En este sentido, el colectivo Asviamie ha informado de que el Tribunal Supremo ratifica la sentencia del Tribunal Superior de Justicia del País Vasco. Ambos tribunales dieron la razón a la familia y reconocieron su derecho a percibir un incremento en sus pensiones. Además, también ha sido reconocido por el Hospital de Valdecilla después de que el centro sanitario congelase los pulmones del empleado trasplantado.

Pruebas

En el año 1999, el Instituto Nacional de la Seguridad Social reconoció al afectado una incapacidad permanente derivada de “contingencia común” por lo que dejó de trabajar. En el año 2006 recibió un trasplante de los 2 pulmones por un enfisema derivado de una enfermedad pulmonar obstructiva crónica (EPOC) en el Hospital de Valdecilla de Santander. Sin embargo, 2 años más tarde, en 2008, el Celestino Tolosa falleció a consecuencia de un rechazo crónico a los órganos recibidos, tras lo que el Instituto Nacional de la Seguridad Social (INSS) reconoció a su esposa una pensión de viudedad derivada de enfermedad común.

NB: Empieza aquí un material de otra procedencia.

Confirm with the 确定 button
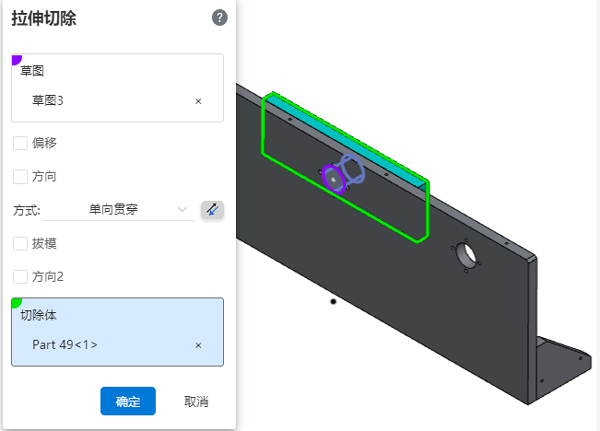 (128, 401)
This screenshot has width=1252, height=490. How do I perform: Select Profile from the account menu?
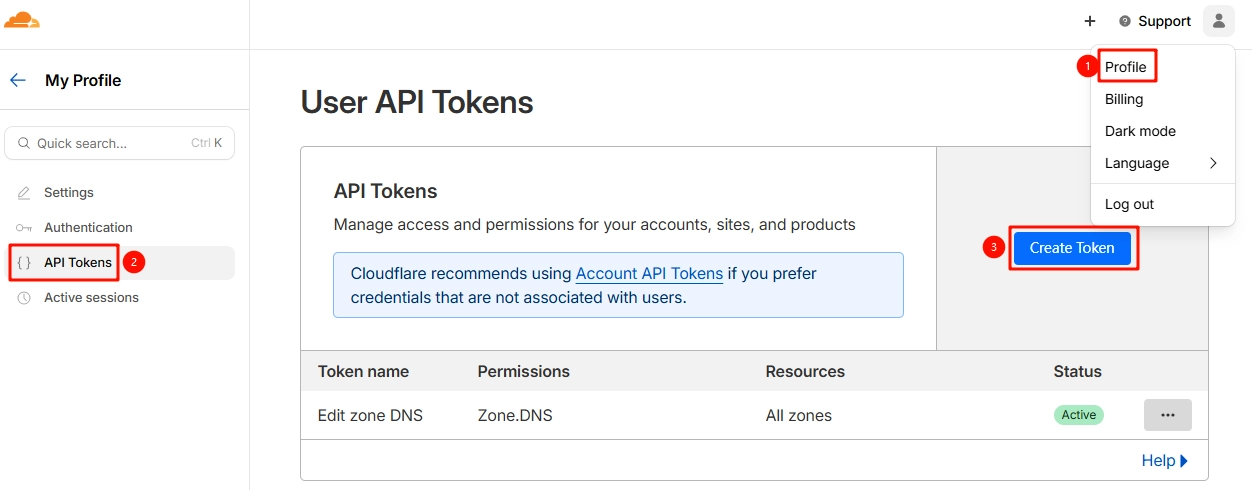point(1126,67)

Asimismo, la viuda solicitó un nuevo análisis de los pulmones extirpados a su marido. Además, emitió un nuevo informe en el que confirmó la existencia de un patrón de fibrosis con presencia de cuerpos de asbesto (polvo de amianto), lo que le llevó a cambiar el diagnóstico inicial emitido en 2006 y sustituirlo por el de asbestosis.

De este modo, la viuda de Celestino Tolosa inició un procedimiento para que el fallecimiento de su marido fuera considerado como una contingencia profesional. Sin embargo, ni el INSS, ni el Juzgado de los Social número 2 de San Sebastián atendieran su reclamación. Alegaban que los signos de abestosis no comenzaron a apreciarse hasta 2017. Para ellos, había que tenerse en cuenta que las diferentes pruebas realizadas hasta el momento de su muerte “apuntaban a un patrón” de EPOC.